==== Material supplied

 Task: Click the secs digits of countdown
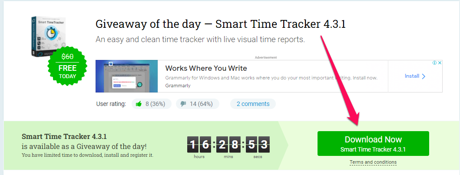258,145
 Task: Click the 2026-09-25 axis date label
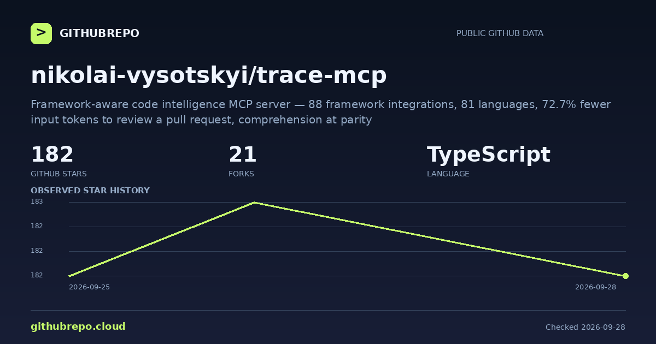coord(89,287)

========
==== Material supplied

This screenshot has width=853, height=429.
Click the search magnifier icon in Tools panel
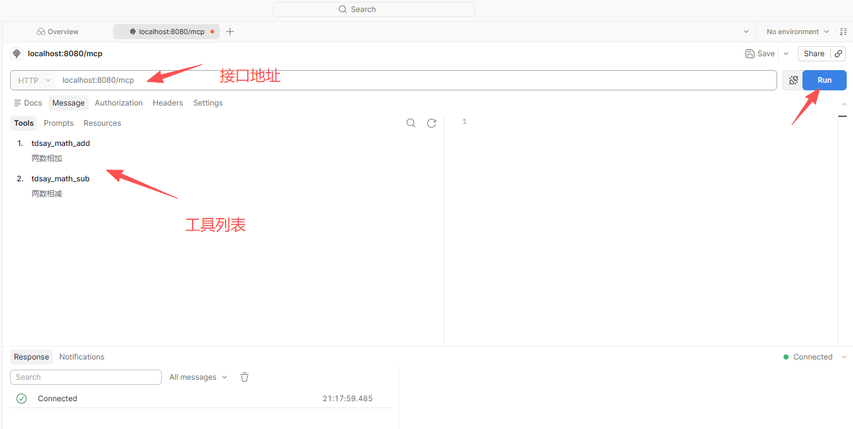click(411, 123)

========

Aim —
Output the entries from the line containing "This screenshot has width=853, height=429." through the line containing "click(411, 123)" as a Markdown table with columns Row and Entry line, numbering each line and skipping blank lines. Leave the pictures out.

The solution —
| Row | Entry line |
|---|---|
| 1 | This screenshot has width=853, height=429. |
| 2 | Click the search magnifier icon in Tools panel |
| 3 | click(411, 123) |